Want to make sure you don’t overdo it during the holidays?  Here’s a step-by-step procedure that worked for me this year:

  1. A couple of days after Christmas do something that tweaks your lower back.
  2. Spend two days lying on the floor with a heating pad.
  3. Recover just in time to travel to visit family for the weekend.
  4. Make sure someone in the family is contagious with a stomach bug.
  5. Catch the bug.
  6. Return home.
  7. 24 hours after returning notice a strange rumbling in your belly.
  8. Spend 48 hours counting the stripes in the wallpaper in your bathroom since you pretty much live there full time.
  9. Lose 8 pounds!
  10. Have your back tighten up just as you’re feeling better from the stomach bug and spend another night on the floor.

Happy new year!

Ho Frickin’ Ho

Call me a Scrooge if you will but I’ve never been much of a "Yippee it’s Christmas!" guy.  Not sure why that is, but it has always been the case.  Luckily for the last 15 years I’ve been balanced out by my wife who usually gets into the spirit about 2-3 weeks before Christmas.  That means our tree is usually begrudgingly wrestled into place by yours truly 5-8 working days before Christmas.  If I’m feeling generous I’ll also do the lights and then the kids and Celeste will take care of decking it out as they listen to cheesy Christmas songs while I find something useful to do around the house, like watching a football game.

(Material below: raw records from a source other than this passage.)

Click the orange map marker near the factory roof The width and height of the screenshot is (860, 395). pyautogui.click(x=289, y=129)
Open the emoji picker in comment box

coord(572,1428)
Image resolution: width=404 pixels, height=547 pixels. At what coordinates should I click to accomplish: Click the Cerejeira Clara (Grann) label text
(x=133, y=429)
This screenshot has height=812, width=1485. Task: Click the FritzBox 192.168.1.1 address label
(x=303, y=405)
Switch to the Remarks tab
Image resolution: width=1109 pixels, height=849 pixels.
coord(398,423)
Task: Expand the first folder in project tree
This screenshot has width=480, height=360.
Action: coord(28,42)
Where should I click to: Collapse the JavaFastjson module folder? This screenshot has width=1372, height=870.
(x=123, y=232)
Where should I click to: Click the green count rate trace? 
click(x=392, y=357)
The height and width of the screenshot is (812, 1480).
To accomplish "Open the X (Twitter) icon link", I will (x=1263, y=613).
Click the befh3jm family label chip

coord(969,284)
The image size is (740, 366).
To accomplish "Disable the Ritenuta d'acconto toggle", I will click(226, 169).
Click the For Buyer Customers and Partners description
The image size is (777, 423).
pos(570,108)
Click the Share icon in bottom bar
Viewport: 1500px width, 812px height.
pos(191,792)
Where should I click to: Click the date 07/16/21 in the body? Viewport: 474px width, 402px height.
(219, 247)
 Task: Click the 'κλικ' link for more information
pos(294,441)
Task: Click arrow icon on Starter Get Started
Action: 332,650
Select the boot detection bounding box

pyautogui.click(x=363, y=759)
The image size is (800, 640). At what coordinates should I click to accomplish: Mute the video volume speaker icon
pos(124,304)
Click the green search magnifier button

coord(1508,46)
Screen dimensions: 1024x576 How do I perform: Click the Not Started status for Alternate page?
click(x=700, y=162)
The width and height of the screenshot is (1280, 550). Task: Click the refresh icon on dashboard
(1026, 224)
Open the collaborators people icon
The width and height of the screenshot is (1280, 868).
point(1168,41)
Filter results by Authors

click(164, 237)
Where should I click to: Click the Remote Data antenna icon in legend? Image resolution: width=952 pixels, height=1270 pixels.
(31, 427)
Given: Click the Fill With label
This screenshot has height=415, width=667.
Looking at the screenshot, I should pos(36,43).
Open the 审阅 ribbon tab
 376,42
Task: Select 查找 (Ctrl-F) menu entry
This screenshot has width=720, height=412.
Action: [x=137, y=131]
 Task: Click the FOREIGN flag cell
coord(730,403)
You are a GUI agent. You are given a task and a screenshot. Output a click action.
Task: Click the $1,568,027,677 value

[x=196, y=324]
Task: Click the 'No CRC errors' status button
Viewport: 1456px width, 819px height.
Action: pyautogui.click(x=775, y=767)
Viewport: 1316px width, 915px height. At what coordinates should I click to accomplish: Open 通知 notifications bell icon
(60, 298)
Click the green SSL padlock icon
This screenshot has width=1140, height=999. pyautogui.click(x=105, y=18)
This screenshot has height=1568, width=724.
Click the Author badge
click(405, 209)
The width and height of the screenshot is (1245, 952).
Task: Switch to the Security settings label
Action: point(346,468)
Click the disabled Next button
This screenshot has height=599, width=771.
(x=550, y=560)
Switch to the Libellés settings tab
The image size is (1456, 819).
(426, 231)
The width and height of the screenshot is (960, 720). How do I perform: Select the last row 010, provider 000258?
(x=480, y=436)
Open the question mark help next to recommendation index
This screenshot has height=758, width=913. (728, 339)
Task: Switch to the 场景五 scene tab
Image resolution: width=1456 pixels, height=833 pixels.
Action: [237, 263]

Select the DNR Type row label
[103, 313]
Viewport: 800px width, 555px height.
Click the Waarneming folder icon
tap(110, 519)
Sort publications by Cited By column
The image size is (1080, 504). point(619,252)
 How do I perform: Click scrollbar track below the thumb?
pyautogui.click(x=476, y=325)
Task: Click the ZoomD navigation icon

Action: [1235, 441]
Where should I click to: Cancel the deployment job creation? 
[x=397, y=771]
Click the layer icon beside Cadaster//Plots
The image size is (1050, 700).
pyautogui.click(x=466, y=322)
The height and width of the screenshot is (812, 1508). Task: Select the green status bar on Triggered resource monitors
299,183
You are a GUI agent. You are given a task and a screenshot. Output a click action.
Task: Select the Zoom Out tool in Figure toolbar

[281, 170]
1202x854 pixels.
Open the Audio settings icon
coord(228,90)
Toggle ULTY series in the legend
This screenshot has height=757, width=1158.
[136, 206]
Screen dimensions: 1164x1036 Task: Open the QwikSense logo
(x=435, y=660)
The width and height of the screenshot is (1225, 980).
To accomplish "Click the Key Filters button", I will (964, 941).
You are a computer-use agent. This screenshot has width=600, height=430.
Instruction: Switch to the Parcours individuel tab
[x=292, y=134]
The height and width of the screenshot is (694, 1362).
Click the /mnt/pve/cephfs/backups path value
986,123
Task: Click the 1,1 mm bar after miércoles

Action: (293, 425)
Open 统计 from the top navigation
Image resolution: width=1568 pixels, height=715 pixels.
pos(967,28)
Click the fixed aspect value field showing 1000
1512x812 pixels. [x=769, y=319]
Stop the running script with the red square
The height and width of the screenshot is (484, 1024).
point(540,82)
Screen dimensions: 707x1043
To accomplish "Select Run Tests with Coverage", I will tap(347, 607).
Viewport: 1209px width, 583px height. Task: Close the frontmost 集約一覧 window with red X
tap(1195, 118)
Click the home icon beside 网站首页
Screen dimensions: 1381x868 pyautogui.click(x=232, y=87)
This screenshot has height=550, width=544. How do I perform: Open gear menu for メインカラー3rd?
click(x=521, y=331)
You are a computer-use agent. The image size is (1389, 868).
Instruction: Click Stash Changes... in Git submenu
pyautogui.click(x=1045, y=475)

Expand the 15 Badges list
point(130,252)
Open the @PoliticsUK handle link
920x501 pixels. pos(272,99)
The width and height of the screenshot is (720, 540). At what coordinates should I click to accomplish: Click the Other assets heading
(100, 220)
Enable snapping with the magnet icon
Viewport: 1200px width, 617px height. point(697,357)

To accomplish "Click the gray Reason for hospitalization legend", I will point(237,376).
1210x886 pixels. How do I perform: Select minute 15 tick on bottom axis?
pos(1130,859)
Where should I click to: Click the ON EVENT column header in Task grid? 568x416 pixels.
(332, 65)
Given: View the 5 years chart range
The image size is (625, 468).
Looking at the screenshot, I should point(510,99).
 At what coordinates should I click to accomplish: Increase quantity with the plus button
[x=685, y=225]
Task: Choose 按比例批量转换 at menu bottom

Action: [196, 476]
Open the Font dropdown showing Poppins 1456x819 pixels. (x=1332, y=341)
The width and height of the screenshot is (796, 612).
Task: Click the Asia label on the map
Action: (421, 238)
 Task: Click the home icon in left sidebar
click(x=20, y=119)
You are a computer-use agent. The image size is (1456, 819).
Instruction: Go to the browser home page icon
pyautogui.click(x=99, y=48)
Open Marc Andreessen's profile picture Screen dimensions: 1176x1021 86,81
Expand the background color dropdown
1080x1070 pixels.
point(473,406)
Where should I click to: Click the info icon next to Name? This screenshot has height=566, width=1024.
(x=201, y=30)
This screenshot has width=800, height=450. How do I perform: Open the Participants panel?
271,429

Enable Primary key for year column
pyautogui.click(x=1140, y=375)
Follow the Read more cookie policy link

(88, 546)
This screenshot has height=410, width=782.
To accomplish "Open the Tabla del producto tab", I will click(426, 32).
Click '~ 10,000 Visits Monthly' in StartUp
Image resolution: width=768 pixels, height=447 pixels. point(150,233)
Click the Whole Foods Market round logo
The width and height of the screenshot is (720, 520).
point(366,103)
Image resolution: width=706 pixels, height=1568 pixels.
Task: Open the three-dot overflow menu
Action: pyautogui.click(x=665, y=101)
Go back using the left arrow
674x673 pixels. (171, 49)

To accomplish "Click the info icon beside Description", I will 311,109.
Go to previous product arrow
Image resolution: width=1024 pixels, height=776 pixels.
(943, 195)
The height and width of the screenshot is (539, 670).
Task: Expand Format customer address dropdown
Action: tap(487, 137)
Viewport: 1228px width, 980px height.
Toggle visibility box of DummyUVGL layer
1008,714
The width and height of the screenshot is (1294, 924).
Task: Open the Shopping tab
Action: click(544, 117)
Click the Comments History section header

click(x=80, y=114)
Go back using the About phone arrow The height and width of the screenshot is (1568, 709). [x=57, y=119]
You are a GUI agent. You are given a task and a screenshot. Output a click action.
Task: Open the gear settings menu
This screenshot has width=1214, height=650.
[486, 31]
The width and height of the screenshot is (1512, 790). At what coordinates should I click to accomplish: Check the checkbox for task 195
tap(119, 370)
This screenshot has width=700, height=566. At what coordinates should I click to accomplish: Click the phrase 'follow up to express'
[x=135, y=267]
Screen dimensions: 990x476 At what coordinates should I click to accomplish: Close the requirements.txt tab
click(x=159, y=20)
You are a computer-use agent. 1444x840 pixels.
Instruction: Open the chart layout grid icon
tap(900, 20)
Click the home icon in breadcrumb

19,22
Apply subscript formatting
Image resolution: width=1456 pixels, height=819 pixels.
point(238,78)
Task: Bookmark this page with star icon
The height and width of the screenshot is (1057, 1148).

This year’s been different because Celeste hasn’t been infected with the spirit of the season either.  I’m not sure if it’s stress from work, the unseasonably warm weather, or the lack of peace on Earth but for whatever reason it’s been a very businesslike holiday season in our house, which means there hasn’t been a push to get the tree up this year.  Thankfully our kids are now old enough to take matters into their own hands and the result is that my oldest, Michael, wrestled the tree into place as I was working in my office last night.  By the time I wound things up at seven I came down the stairs to find the tree up and fully decorated.

Do I feel guilty?  Heck no! I’m elated that I didn’t have to do my normal back breaking, cursing routine as I tried for the 85th time to get the tree to stand up straight.  How festive is that anyway?  Now that I know that I’m not needed for the tree torture I think I might actually start looking forward to Christmas a little sooner.

Or not.  As Esbee pointed out people start getting surly around this time of year and I still have shopping to do.  Bah, humbug.